[Seitentext]:
::::

Ein Parlament zieht um

Seit 35 Jahren ist der Landtag im Parlamentsgebäude am Rhein zu Hause. Davor tagte er rund 40 Jahre lang im Ständehaus. Dazwischen lag ein Umzug. In Teil 2 der Online-Serie "35 Jahre Landtag am Rhein" erzählt Verwaltungsmitarbeiter Frank Dulies, wie er den Landtagsumzug mit organisiert und erlebt hat.

Am Ziel: Lastwagen der Umzugsfirma vor dem Parlamentsneubau

Herr Dulies, wie langwierig ist es, wenn ein Landesparlament umzieht?

Frank Dulies: Der Umzug hat innerhalb der parlamentarischen Sommerpause 1988 stattgefunden und reibungslos geklappt. Innerhalb einer Woche zogen die Abgeordneten um, in der folgenden die Verwaltung und weitere zwei Wochen später die Fraktionen – eben sobald deren Räume amtlich zur Nutzung freigegeben waren. Das bedarf natürlich einer sorgfältigen Vorbereitung. Wir waren vier oder fünf Leute im Umzugsteam, jedes Referat und jede Fraktion hatte einen Umzugsbeauftragten benannt, der dafür sorgte, dass die Umsetzung vor Ort funktionierte. Diese Beauftragten hatten einen direkten Draht zu unserer Umzugsleitstelle. Außerdem hat uns eine Firma beraten. Zentral war unser Umzugshandbuch. Darin stand für alle, was zu tun ist, von A wie Aufkleber bis Z wie Zeitpläne. 

Aufkleber für Umzugskartons?

Ja, eine Kleinigkeit mit großer Wirkung. Damit alle Kartons an der richtigen Stelle wieder ankommen, war genau festgelegt: Was muss wo auf dem Aufkleber draufstehen? Wo auf den Kartons müssen Aufkleber kleben? Welche Farbe müssen sie haben? Mit dem Farbkonzept haben wir bauliche Bereiche unterschieden.

::::

[Vorliegende Angaben]:
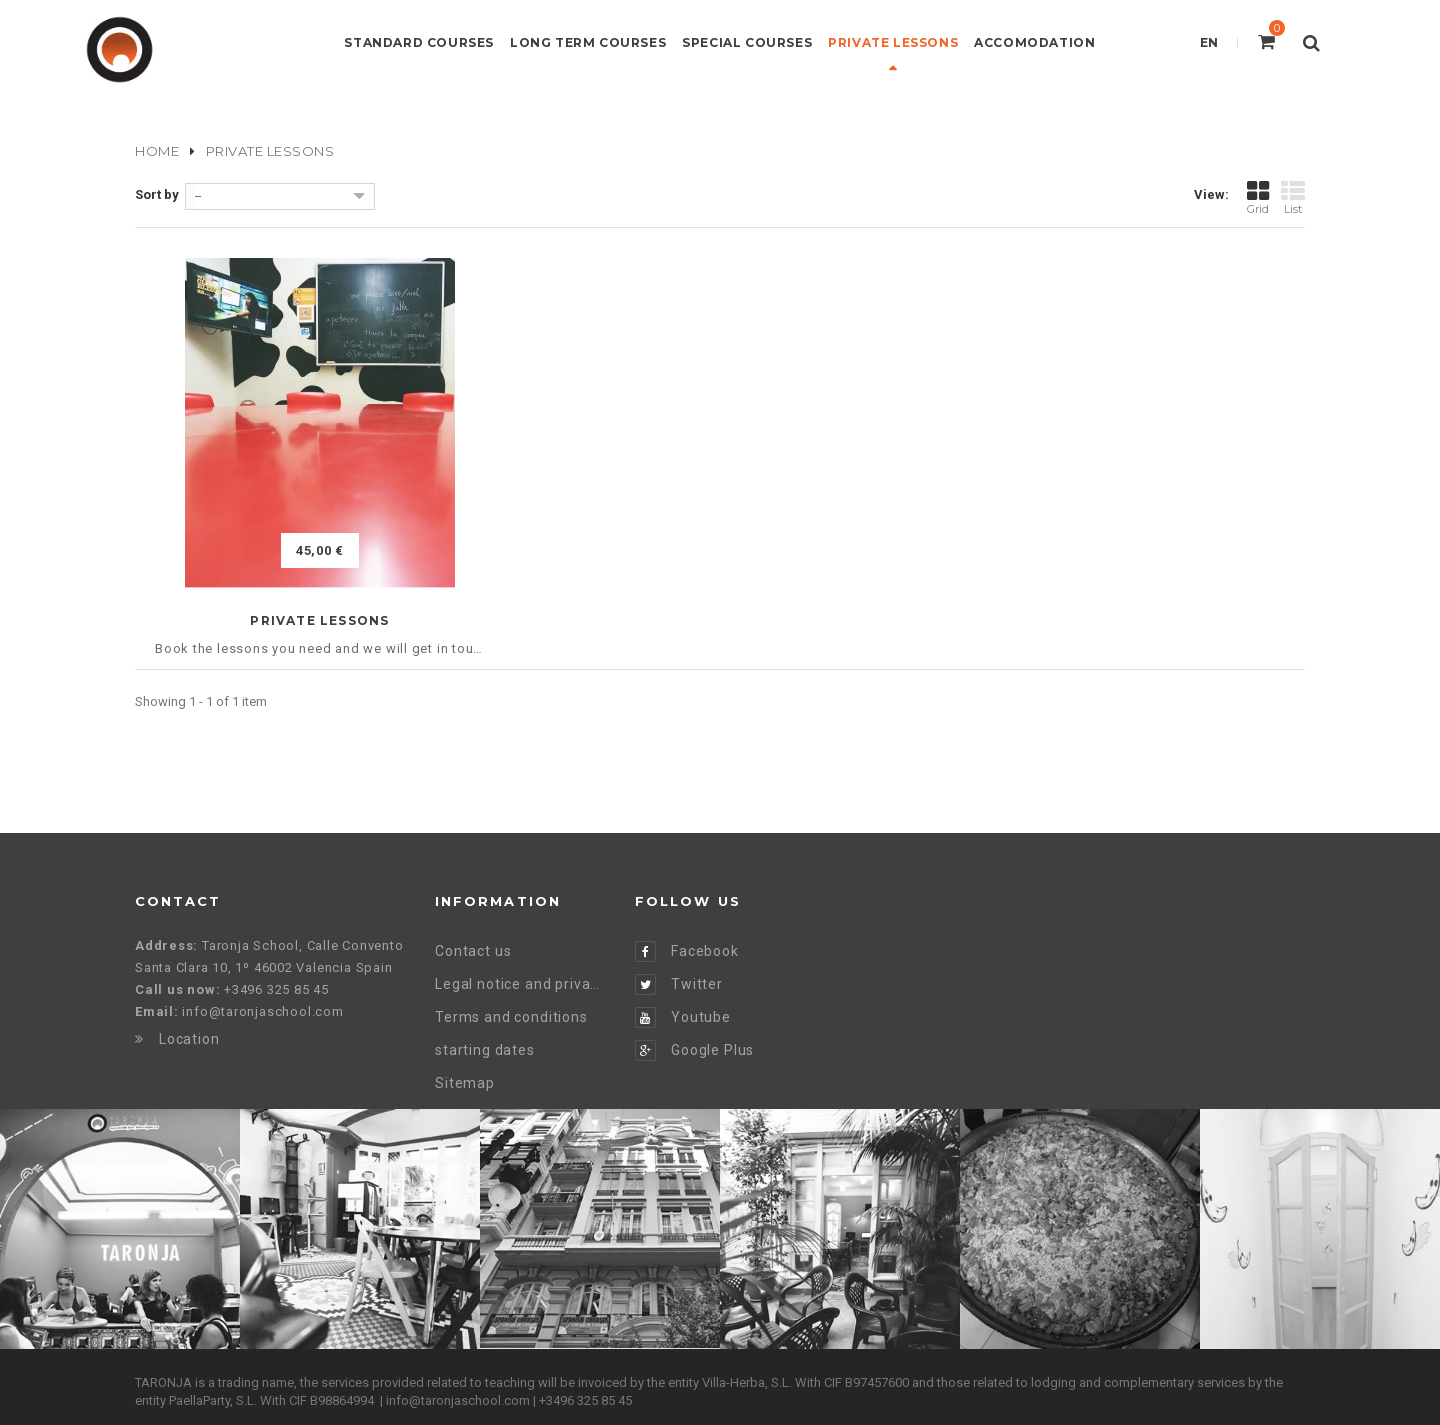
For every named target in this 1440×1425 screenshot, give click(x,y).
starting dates (485, 1050)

::::

[Arbeitsanweisungen]:
**A.** Übernimm aus dem Seitentext wortgetreu den Abschnitt von „Am Ziel: Lastwagen“ bis „Z wie Zeitpläne.“.
**B.** Nenne alle Gruppen, die laut Seitentext in der Sommerpause 1988 nacheinander umzogen, in der dort angegebenen Reihenfolge.
Die Auflistung ist für die Bearbeitung nicht erforderlich.

[Antworten]:
**A.**
Am Ziel: Lastwagen der Umzugsfirma vor dem Parlamentsneubau

Herr Dulies, wie langwierig ist es, wenn ein Landesparlament umzieht?

Frank Dulies: Der Umzug hat innerhalb der parlamentarischen Sommerpause 1988 stattgefunden und reibungslos geklappt. Innerhalb einer Woche zogen die Abgeordneten um, in der folgenden die Verwaltung und weitere zwei Wochen später die Fraktionen – eben sobald deren Räume amtlich zur Nutzung freigegeben waren. Das bedarf natürlich einer sorgfältigen Vorbereitung. Wir waren vier oder fünf Leute im Umzugsteam, jedes Referat und jede Fraktion hatte einen Umzugsbeauftragten benannt, der dafür sorgte, dass die Umsetzung vor Ort funktionierte. Diese Beauftragten hatten einen direkten Draht zu unserer Umzugsleitstelle. Außerdem hat uns eine Firma beraten. Zentral war unser Umzugshandbuch. Darin stand für alle, was zu tun ist, von A wie Aufkleber bis Z wie Zeitpläne.

**B.**
1. die Abgeordneten
2. die Verwaltung
3. die Fraktionen